Keeping money safe is about to get a lot more difficult. Security researchers at the RSA #cyber security conference in San Francisco this week offered ample evidence that hackers are becoming more adept at infiltrating banking systems and even blockchain platforms, built to handle bitcoin transactions, are also vulnerable.
Global banking systems under attack
Despite billions spent to secure networks, banks are vulnerable to attacks as cyber criminals become more sophisticated in injecting malware into connected systems. A sign of what’s to come can be found in last year’s breach of Bangladesh Bank, where thieves gained access to funds through hacking of the SWIFT messaging system used by over 3,000 global institutions. The criminals got away with $81 million of the $951 million they attempted to steal.
Researchers also pointed out that the world’s ATM structure is sadly outmoded. According to IBM security adviser Bruce Schneier, “Ninety-five percent of the world’s ATM machines are still running on Windows XP.” Microsoft ended their support for the operating system in 2016.
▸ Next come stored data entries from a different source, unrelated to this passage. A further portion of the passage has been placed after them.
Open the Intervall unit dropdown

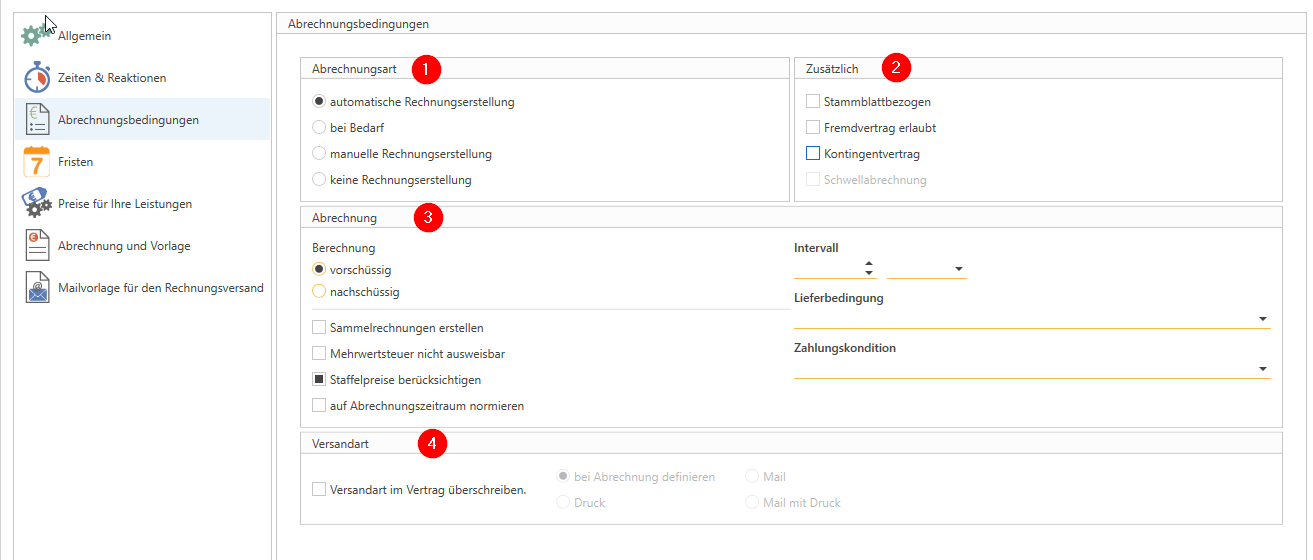(958, 269)
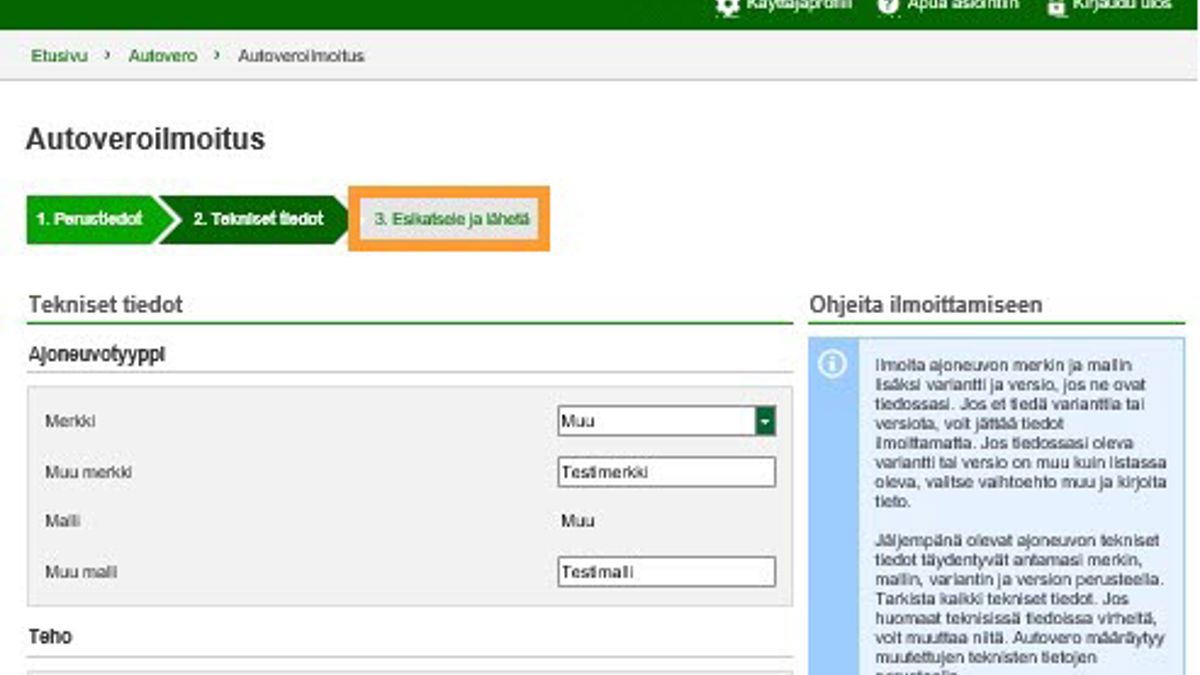Proceed to step 3. Esikatsele ja lähetä

pyautogui.click(x=450, y=219)
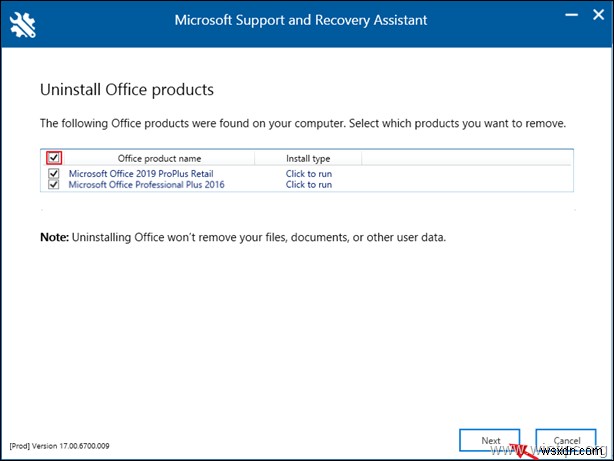Screen dimensions: 614x461
Task: Click the Click to run cell for Office 2016
Action: [309, 185]
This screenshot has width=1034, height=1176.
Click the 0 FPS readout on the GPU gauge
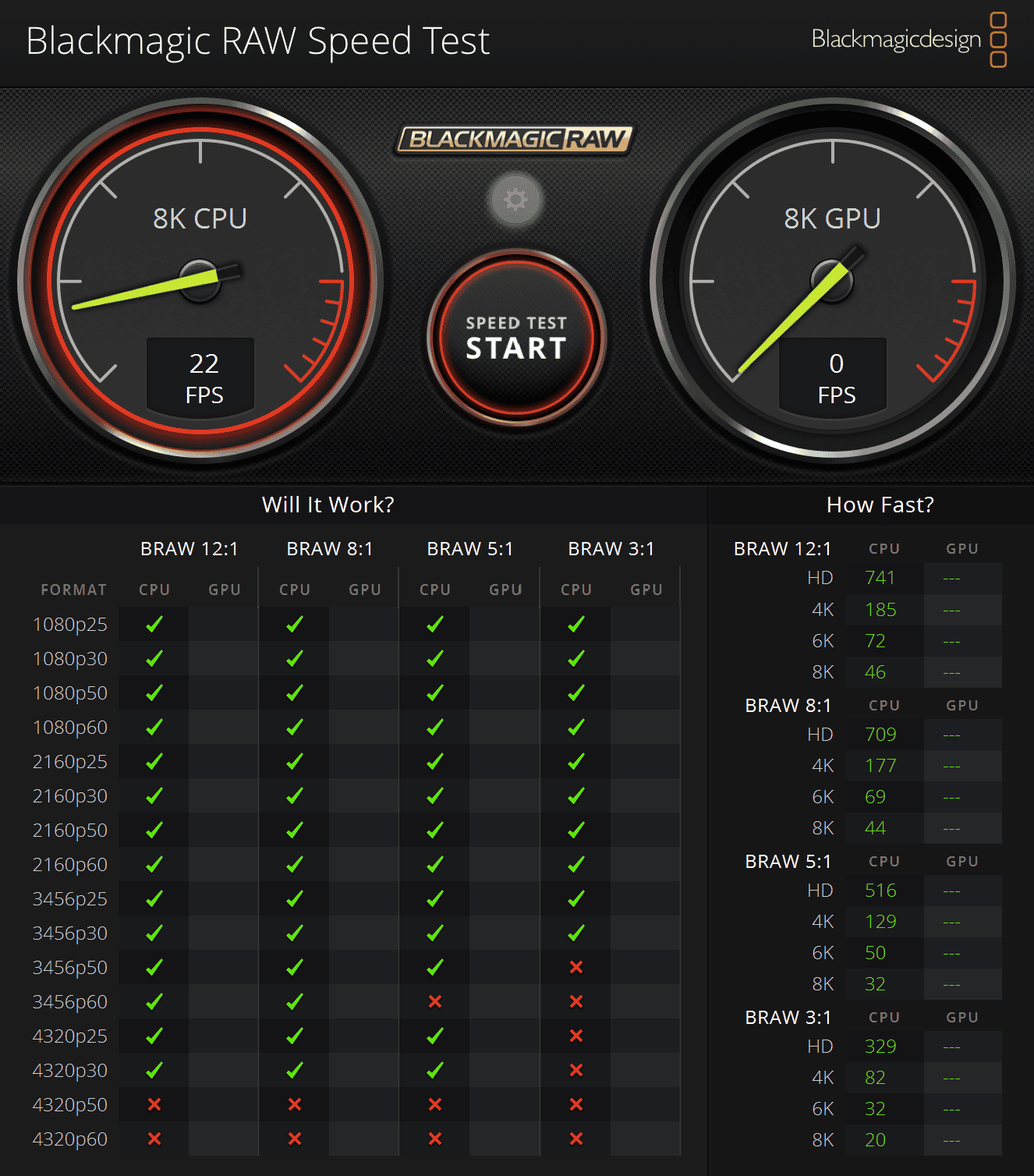836,378
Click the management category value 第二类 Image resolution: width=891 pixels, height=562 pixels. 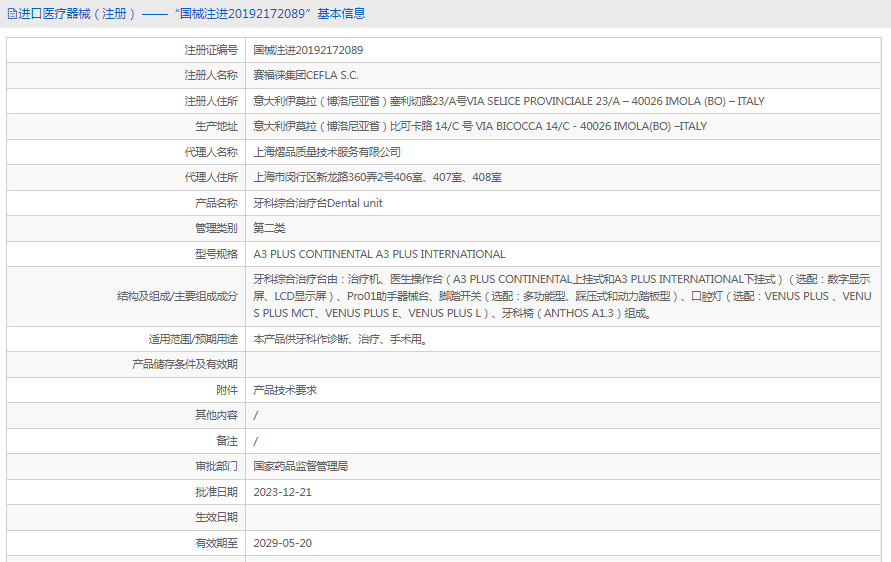coord(269,228)
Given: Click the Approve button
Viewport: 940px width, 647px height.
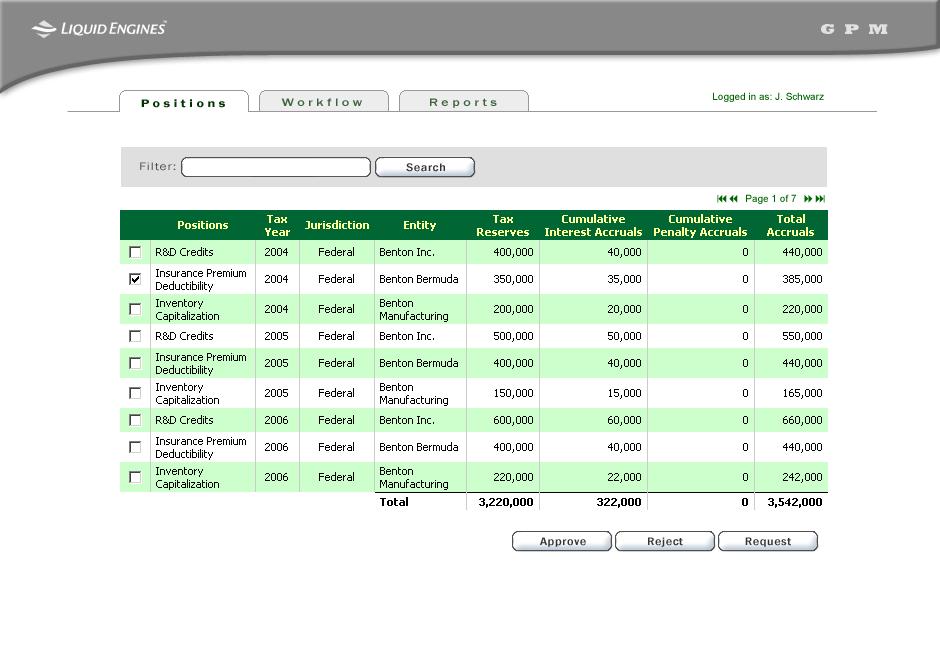Looking at the screenshot, I should pos(562,541).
The machines’ out-of-date technology has not gone unnoticed by criminals either. Less than a year ago, cyber thieves executed malicious software on an ATM network in Taiwan that yielded over $2 million before the country’s largest banks suspended withdrawals.
Blockchain flaws revealed
There are also growing concerns that the blockchain, a platform used to handle cryptocurrency transactions and “smart” contracts, may be vulnerable to hacking as well. Two separate presentations at this week’s RSA conference focused on vulnerabilities in a technology that many believed was virtually impossible to breach.
The issues with the blockchain are centered around the use of cryptographic keys and wallets where bitcoin currency is stored. Konstantinos Karagiannis, chief technology officer for British Telecom Americas, delivered a presentation at RSA that documented how advances in quantum computing will make it easier to obtain a blockchain user’s private key. He urged the blockchain community to consider implementing quantum-safe encryption.
Another presentation by Uri Rivner, who leads cyber strategy for BioCatch, described flaws in the handling of security controls for growing private blockchains, since they are not subjected to the same complex hashing rules as the public blockchain. “Taking keys from devices is very easy these days,” said Rivner.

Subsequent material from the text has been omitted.